There is a companion 2014 decision that the original version of this discussion missed, and it is essential. In POM Wonderful LLC v. Coca-Cola Co., 573 U.S. 102 (2014), POM sued Coca-Cola under Section 43(a), alleging that the name and label of a Minute Maid "Pomegranate Blueberry" juice were misleading because the product was overwhelmingly apple and grape juice with only a whisper of pomegranate. Coca-Cola's defense was jurisdictional: the Food, Drug, and Cosmetic Act and FDA labeling regulations comprehensively govern juice labels, it argued, so a Lanham Act claim attacking a compliant label should be barred.

The Supreme Court, again unanimous (Justice Breyer recused), rejected that argument.

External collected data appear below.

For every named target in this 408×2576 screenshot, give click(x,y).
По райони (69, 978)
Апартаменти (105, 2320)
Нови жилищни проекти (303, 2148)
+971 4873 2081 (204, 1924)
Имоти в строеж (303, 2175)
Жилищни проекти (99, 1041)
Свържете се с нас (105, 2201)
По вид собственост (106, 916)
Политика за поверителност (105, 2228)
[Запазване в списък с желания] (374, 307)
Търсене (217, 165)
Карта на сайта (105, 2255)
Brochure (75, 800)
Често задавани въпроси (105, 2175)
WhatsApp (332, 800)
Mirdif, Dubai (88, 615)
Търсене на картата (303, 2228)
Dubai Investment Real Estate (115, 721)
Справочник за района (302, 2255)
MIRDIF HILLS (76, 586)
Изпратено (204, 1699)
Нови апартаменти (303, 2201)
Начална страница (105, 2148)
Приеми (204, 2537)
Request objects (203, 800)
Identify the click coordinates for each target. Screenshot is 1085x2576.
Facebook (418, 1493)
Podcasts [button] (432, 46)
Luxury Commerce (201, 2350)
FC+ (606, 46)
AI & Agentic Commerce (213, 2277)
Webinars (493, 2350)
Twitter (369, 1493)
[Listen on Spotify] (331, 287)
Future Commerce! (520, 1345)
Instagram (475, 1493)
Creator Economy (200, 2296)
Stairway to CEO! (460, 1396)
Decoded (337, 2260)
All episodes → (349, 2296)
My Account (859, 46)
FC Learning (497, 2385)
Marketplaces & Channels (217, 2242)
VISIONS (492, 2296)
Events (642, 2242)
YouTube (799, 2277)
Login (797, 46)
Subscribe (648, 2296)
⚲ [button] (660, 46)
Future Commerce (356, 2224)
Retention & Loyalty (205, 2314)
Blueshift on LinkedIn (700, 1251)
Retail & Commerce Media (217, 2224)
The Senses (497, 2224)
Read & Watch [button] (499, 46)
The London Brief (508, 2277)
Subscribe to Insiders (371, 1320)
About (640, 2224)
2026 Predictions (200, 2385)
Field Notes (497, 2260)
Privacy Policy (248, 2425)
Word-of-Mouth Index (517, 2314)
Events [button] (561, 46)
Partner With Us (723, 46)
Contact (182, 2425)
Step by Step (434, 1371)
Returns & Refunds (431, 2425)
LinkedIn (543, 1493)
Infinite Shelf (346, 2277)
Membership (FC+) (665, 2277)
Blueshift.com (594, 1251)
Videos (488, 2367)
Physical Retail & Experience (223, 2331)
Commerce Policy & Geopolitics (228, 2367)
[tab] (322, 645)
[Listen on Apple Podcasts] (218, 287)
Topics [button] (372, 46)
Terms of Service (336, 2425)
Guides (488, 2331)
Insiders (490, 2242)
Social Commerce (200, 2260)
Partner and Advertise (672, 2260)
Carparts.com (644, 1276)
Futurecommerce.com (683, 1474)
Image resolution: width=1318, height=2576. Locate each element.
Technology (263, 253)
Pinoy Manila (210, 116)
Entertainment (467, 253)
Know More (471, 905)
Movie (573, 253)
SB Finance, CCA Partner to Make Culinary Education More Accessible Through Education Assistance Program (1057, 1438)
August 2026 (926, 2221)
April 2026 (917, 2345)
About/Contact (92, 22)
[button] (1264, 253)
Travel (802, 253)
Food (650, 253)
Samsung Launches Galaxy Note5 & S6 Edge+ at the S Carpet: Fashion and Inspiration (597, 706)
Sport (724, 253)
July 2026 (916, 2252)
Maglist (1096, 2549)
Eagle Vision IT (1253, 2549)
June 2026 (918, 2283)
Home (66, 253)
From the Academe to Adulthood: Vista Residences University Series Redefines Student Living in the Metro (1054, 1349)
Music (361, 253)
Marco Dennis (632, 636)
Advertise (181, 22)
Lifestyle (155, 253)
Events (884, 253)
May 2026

The two statutes are complementary, not mutually exclusive: the FDCA polices labeling through agency enforcement to protect public health, while the Lanham Act empowers competitors to police marketplace deception to protect commercial interests. "Competitors, in their own interest, may bring Lanham Act claims" that the FDA "does not have the time, money, or technical expertise" to pursue, the Court reasoned, and nothing in either statute showed a congressional intent to foreclose the private remedy. Compliance with a regulator's rules is therefore not a safe harbor against a competitor's false-advertising suit.

The lesson generalizes well beyond juice. A technology vendor cannot wave away a Lanham Act claim by pointing to a certification it holds or a regulatory regime it satisfies. A cloud provider's "HIPAA-compliant" claim might satisfy a regulator and still be actionable if a competitor can show it conveys a misleading message about scope; a device maker's compliance with FCC energy rules does not immunize a "greenest in its class" claim. POM Wonderful keeps the competitor's courthouse door open even when an agency is standing in the same hallway. (The decision does not displace genuine field preemption or an express statutory bar — but those are narrow, and "a regulator already covers this" is not one of them.)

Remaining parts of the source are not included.